## READING TEXT
== Segment start ==
Thursday, December 1

Bugger

Bugger.

I am officially sick.

I've just been sent home from work, and am now tucked in beds in my jams when I should be out living. I do not how I caught this London bug, but I am not pleased about it.
This flu means that not only am I stuck in my flat instead of being out exploring, but also that I am missing out on a Christmas party tonight at the Design Centre, for which I had purchased the perfect red Christmas dress. I so was looking forward to mixing and mingling with everyone, sipping Kir Royales, and tasting a variety of h'or d'oeuvre sized pies, roly polys, and sticky toffee puddings. Instead I'm sipping a British version of Ther-a-Flu and tasting cough drops.

On the brightside (because there is always a bright side in my world) the cough drops are kind of delicious. They are cassis flavored - which is much more intrest-ing and tasty than cherry Halls. They're more like candy than medicine really.

I picked them up at Boots just a bit ago on my way home after I left the doctor.
It was my first experience with national healthcare, and unfortunately, I must admit I was not impressed.

I entered the Medical Centre to find a shabby reception area, with banners everywhere with adversments (advertisments to us Americans) for "Flu Jabs."

That's right, jabs. Which I actually believe more accurately describes the trauma and pain of getting stabbed and injected with a needle than the word shot.
== Segment end ==
## EXTRACTED INFORMATION
== Segment start ==
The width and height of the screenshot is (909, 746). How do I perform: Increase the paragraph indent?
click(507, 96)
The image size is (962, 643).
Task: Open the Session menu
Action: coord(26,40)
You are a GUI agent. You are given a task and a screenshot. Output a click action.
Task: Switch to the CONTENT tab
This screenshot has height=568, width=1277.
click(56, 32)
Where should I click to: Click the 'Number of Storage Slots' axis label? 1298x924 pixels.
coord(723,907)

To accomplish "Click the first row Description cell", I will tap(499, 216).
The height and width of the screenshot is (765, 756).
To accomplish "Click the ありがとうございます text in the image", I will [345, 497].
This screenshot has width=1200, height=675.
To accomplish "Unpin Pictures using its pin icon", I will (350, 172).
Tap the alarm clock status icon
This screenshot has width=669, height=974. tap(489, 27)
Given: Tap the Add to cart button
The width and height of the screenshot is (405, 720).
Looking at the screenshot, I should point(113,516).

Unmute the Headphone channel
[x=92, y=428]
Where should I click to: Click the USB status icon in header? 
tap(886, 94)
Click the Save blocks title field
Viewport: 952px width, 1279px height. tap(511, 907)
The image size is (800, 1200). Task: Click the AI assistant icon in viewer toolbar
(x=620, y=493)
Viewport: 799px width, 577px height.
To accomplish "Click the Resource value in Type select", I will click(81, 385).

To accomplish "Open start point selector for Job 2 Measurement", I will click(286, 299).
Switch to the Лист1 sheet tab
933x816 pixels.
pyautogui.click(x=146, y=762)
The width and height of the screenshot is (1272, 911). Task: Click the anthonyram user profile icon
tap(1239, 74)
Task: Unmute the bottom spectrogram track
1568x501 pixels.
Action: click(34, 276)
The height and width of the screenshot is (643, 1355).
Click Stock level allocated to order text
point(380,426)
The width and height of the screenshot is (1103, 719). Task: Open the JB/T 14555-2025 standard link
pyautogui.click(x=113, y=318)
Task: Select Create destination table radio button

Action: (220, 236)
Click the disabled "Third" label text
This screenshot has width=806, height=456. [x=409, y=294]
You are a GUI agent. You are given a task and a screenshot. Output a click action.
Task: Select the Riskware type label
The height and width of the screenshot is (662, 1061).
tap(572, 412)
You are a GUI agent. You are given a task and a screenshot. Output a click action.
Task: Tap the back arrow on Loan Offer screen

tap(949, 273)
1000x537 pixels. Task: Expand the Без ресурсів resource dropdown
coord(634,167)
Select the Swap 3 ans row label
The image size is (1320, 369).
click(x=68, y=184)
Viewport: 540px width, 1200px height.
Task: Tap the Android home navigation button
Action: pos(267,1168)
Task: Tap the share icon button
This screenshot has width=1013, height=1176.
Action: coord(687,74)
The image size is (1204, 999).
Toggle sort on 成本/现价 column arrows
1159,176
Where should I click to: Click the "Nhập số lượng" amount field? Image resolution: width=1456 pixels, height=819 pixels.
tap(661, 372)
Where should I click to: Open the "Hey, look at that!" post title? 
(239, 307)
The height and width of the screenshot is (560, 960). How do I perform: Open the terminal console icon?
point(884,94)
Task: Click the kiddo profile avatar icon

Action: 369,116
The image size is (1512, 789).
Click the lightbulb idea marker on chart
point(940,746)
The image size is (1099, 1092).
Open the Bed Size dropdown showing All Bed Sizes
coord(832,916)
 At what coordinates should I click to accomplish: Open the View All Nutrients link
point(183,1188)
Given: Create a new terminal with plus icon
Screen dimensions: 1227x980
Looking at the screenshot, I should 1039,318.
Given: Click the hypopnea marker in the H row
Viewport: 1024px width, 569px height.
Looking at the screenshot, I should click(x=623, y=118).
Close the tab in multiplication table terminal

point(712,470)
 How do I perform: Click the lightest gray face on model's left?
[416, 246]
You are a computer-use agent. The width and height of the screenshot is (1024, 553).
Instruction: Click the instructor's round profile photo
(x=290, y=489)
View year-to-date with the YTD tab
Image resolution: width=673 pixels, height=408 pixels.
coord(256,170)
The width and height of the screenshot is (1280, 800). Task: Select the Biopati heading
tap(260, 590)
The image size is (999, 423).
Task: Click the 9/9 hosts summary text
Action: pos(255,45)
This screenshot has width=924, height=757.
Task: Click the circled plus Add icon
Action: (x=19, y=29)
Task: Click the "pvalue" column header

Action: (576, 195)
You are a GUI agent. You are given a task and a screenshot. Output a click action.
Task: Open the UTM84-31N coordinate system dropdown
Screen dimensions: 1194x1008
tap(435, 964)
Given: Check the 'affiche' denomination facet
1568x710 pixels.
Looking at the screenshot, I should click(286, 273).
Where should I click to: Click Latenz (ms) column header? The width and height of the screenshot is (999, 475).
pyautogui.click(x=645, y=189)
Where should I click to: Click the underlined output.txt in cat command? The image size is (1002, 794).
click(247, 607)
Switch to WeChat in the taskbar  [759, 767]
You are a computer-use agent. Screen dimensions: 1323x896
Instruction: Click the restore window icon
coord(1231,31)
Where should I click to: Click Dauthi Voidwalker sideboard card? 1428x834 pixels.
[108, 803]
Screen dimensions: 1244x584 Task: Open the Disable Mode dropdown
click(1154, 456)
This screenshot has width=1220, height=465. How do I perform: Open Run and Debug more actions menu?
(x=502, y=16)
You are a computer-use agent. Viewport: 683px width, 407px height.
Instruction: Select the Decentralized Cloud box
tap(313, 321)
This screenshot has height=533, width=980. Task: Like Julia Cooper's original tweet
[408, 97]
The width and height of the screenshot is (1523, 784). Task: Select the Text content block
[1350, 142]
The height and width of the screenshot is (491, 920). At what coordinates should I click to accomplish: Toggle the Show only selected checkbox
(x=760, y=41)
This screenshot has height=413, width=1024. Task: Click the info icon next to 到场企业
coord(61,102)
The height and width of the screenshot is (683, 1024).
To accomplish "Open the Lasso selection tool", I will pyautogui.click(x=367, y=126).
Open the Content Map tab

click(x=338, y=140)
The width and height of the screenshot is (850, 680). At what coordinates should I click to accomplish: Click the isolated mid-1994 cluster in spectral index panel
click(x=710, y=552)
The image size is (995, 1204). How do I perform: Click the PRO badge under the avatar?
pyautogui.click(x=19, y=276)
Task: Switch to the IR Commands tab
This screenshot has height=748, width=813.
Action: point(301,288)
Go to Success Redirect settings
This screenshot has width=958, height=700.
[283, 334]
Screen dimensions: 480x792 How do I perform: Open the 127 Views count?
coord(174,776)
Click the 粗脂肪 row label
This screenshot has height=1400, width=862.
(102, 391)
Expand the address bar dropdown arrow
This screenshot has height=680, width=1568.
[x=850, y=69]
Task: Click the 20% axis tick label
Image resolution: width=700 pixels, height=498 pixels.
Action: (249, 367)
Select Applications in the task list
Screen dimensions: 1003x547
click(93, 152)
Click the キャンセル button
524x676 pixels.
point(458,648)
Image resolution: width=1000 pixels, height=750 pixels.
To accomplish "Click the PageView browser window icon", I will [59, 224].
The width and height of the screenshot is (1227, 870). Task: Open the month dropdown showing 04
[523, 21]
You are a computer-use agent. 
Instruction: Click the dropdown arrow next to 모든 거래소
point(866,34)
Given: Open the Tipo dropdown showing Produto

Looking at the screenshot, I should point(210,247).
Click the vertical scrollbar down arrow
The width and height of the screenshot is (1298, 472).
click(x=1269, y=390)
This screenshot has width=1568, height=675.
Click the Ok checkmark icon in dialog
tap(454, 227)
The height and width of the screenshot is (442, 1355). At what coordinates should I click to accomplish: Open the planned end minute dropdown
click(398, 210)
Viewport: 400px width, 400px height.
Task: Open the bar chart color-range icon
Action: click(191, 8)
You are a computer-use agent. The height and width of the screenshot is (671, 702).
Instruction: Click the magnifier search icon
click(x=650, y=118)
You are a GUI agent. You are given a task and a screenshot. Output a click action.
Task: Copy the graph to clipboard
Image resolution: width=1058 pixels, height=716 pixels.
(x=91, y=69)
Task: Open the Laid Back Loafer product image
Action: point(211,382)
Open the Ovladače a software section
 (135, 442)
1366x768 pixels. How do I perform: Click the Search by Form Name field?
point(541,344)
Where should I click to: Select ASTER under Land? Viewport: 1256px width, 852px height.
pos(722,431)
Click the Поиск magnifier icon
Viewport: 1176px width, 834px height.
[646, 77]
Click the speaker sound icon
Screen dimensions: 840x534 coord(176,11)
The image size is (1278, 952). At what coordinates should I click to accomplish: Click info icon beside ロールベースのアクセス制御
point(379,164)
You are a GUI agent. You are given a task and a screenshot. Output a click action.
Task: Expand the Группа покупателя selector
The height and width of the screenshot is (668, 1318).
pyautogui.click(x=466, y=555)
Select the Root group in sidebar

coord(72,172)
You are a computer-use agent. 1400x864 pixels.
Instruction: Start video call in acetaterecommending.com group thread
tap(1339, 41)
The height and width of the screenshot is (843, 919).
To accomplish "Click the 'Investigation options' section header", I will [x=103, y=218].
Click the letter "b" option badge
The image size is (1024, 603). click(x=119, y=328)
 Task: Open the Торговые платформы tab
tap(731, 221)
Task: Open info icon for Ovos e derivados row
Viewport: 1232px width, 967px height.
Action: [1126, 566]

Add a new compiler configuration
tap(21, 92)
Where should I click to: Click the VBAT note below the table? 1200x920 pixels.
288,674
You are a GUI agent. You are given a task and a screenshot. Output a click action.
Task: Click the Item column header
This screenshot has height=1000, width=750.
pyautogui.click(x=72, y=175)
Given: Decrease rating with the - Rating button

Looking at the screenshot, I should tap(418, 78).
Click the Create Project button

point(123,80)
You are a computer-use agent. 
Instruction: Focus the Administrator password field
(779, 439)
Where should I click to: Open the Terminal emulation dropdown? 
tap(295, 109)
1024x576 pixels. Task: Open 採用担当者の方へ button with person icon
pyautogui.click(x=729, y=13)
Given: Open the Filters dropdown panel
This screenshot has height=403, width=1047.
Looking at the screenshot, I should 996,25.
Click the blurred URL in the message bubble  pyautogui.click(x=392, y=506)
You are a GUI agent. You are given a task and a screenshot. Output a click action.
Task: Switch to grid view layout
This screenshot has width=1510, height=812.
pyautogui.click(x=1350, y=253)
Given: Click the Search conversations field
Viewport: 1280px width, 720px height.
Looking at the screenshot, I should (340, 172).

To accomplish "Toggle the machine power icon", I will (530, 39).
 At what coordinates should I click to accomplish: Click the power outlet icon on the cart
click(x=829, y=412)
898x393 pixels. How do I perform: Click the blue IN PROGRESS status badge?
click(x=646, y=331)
== Segment end ==
## DIRECTIONS
Copy out the full post about coming down with the flu, word for word.

## WRITTEN SOLUTION
Thursday, December 1

Bugger

Bugger.

I am officially sick.

I've just been sent home from work, and am now tucked in beds in my jams when I should be out living. I do not how I caught this London bug, but I am not pleased about it.
This flu means that not only am I stuck in my flat instead of being out exploring, but also that I am missing out on a Christmas party tonight at the Design Centre, for which I had purchased the perfect red Christmas dress. I so was looking forward to mixing and mingling with everyone, sipping Kir Royales, and tasting a variety of h'or d'oeuvre sized pies, roly polys, and sticky toffee puddings. Instead I'm sipping a British version of Ther-a-Flu and tasting cough drops.

On the brightside (because there is always a bright side in my world) the cough drops are kind of delicious. They are cassis flavored - which is much more intrest-ing and tasty than cherry Halls. They're more like candy than medicine really.

I picked them up at Boots just a bit ago on my way home after I left the doctor.
It was my first experience with national healthcare, and unfortunately, I must admit I was not impressed.

I entered the Medical Centre to find a shabby reception area, with banners everywhere with adversments (advertisments to us Americans) for "Flu Jabs."

That's right, jabs. Which I actually believe more accurately describes the trauma and pain of getting stabbed and injected with a needle than the word shot.